Youth, especially in women, is touted as essential to success. We have this ridiculous idea of “past our prime” after we reach a certain age, as if our accomplishments have a “best before” date. But, I came across this interesting article on success after your 20s and it made me think…
When I was younger, probably about 23 to 27 (I’m 28 hah!), I felt an overwhelming dread that time was withering away. After graduating university, I had a hard time getting a job in my field, a heartbreaking case of writers’ block, and an inclination to Netflix binges. This led to anxiety for my future. I’d always been the type who impressed teachers with my wit and intelligence, but I couldn’t manage to extend that charm to the workforce, not to mention other areas of my life, like the romantic battlefield. I had all this time for creative endeavours, but my fear crippled me. Rejection crippled me. I wanted to be independent, successful, and famous.
At 24, I moved back in with my parents.
I now realize the importance of this growth period. In my early twenties, I had so much to learn, and still do.
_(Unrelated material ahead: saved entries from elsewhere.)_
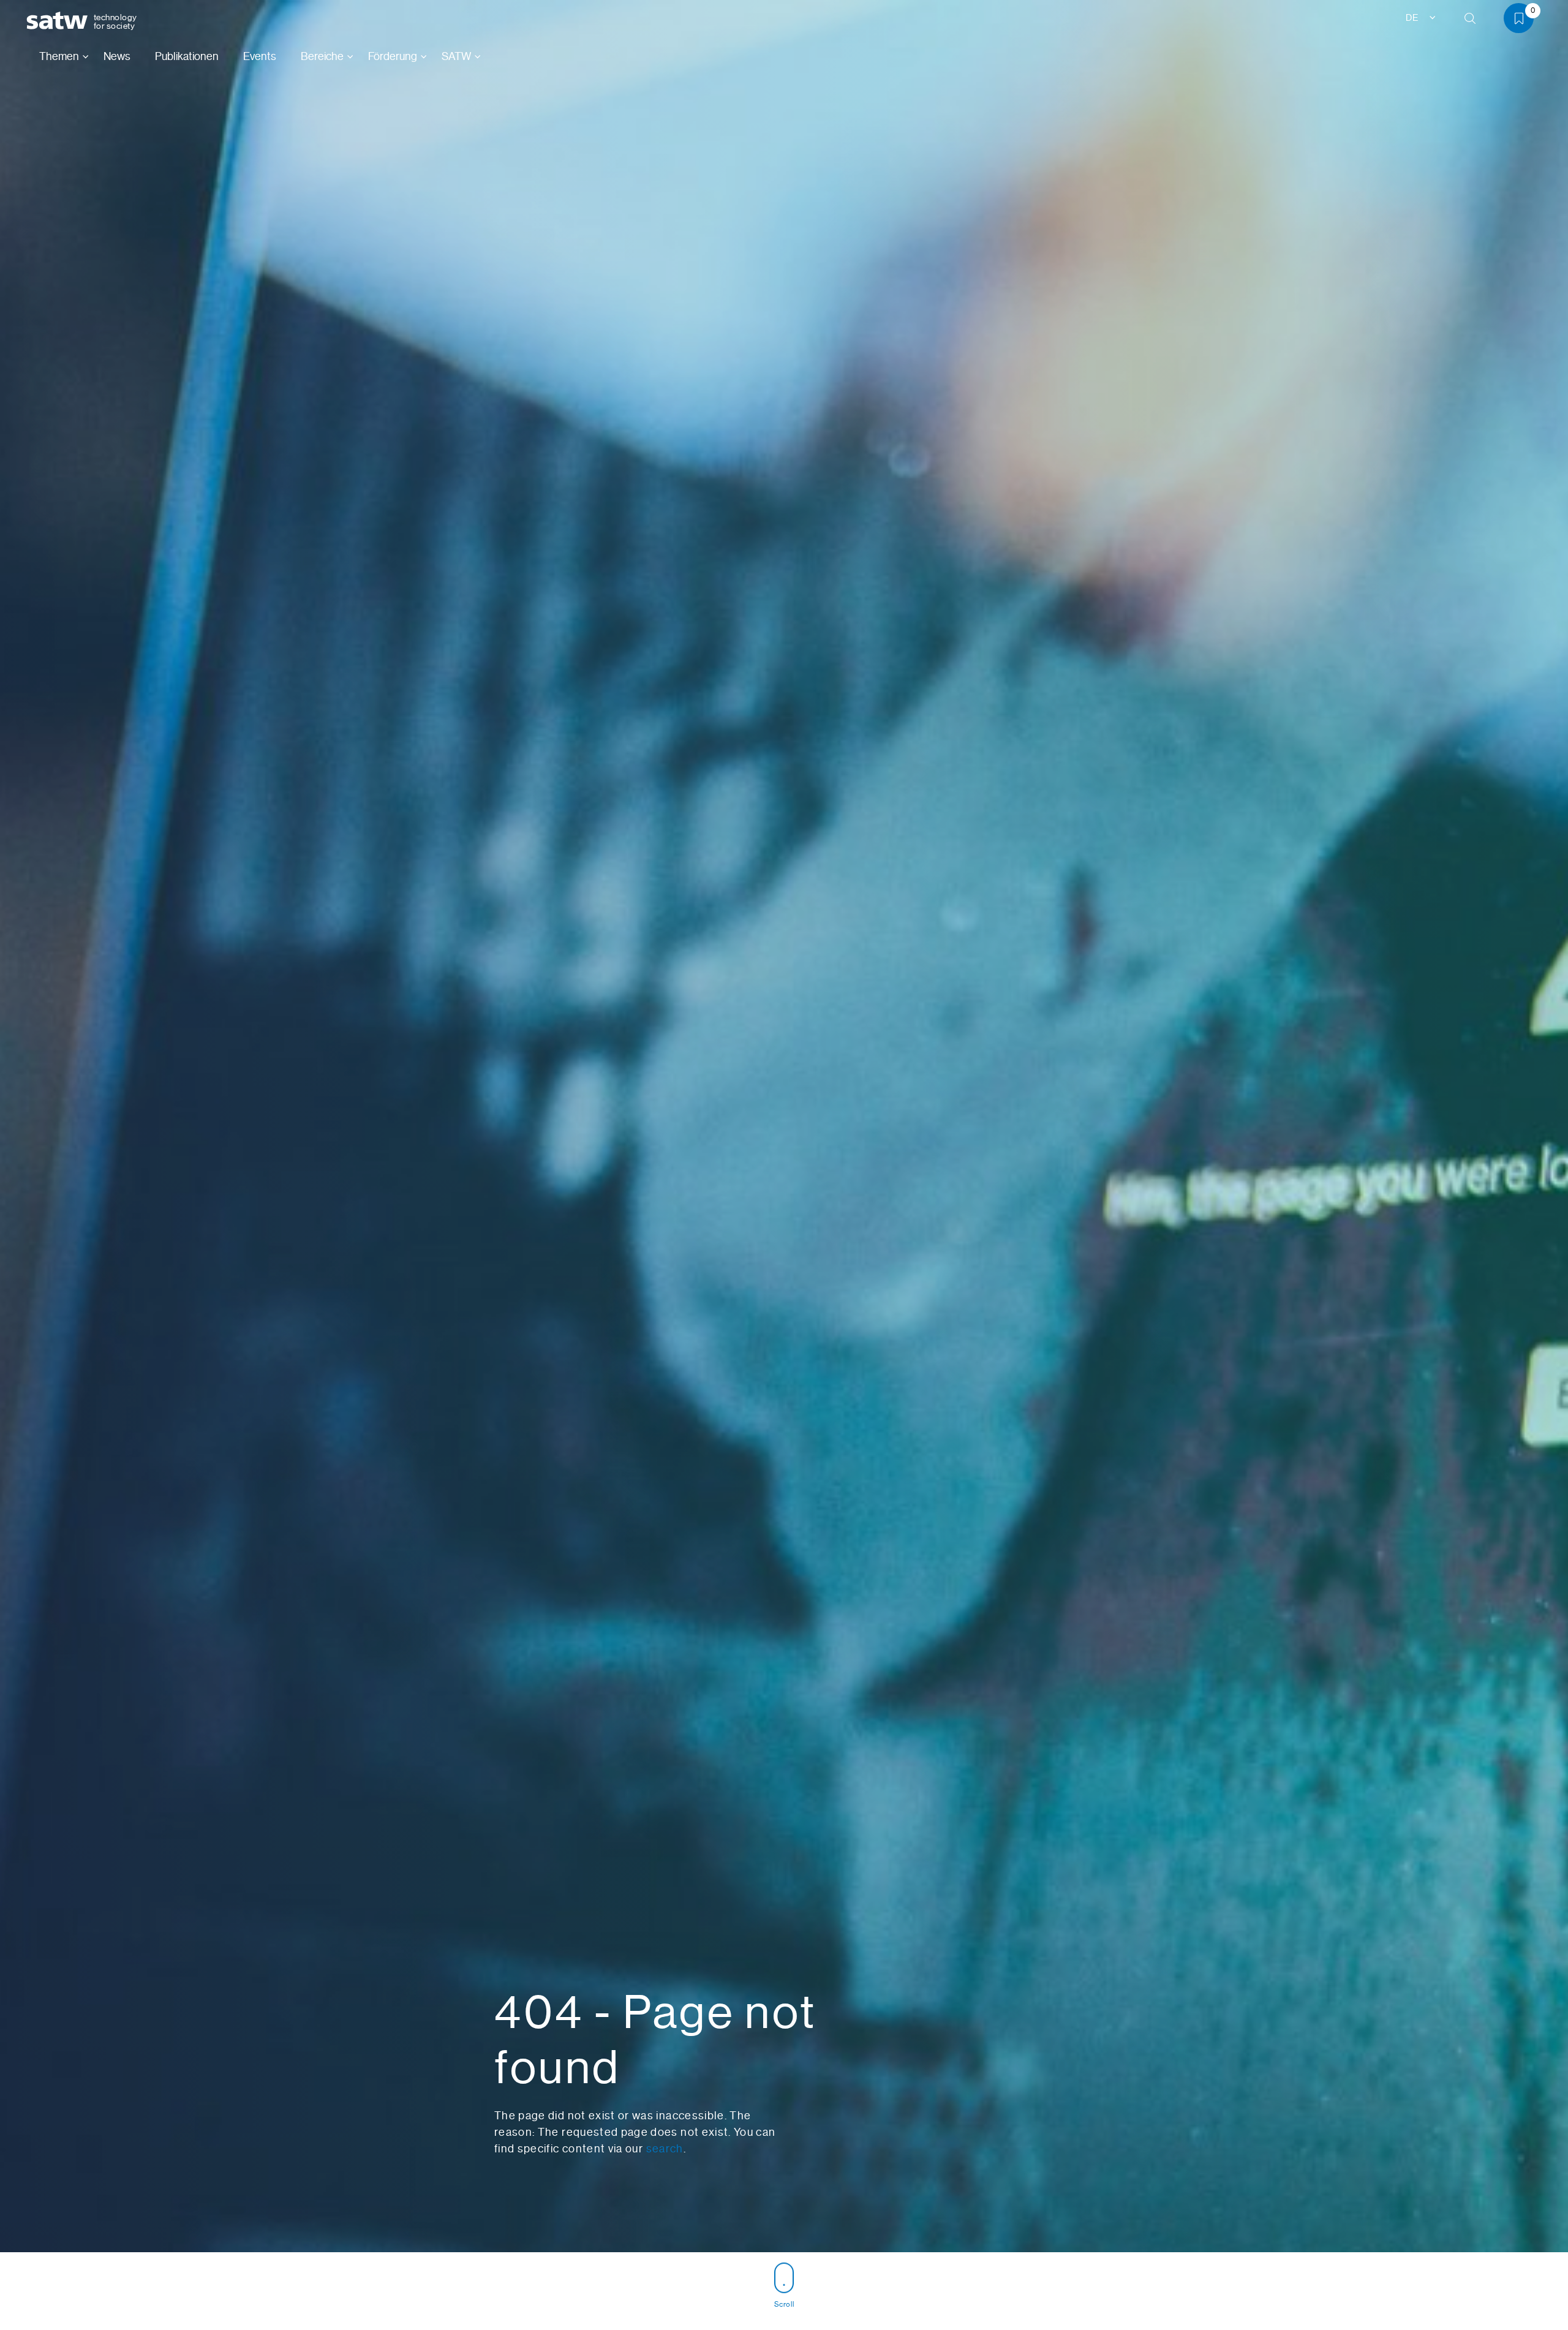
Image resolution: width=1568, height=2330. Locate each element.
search (665, 2149)
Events (259, 56)
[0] (1523, 20)
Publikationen (187, 56)
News (117, 56)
The quote below sums up my recent realization.
I am grateful I wasn’t given this opportunity at 25 as I believe my good intentions and passion could very well have done a lot of damage.
Christine Garde, Founder and CEO of CouldYou?
Here’s what I mean, for example.
I’ve been writing one short story for the past six years. I’ve submitted it to at least five literary journals thinking it was G.E.N.I.U.S. It was rejected every time. This story is my pet project as of late and I am ecstatic at how much it’s morphed into a whole new monster. Back to Christine’s quote above, if this story had been published back when I was a wee 22, it could have never reached its potential. AND could have been damaging (obviously not to the same extent as her work, but still). I now understand the importance of giving the attention my story deserves without impatience for publication. Knowing how much this story has matured makes me careful to ensure I spend the needed time to craft every detail with intention.
Ahhh, it makes me so excited!
Anywho, my point is that I (*we) have our whole lives to accomplish our goals. If we rush through life, checking off our bucket list we may not be living up to our full potential and may forget to enjoy the journey. Goals are great, I have many, but I’m also busy with my life–creative writing, spin classes, dance, dating, dinners, laughs and laughs and laughs. It’s these experiences that I feel will lead to my a-hah moment, my I-can’t-believe-this-is-it project. Are you stoked? I am!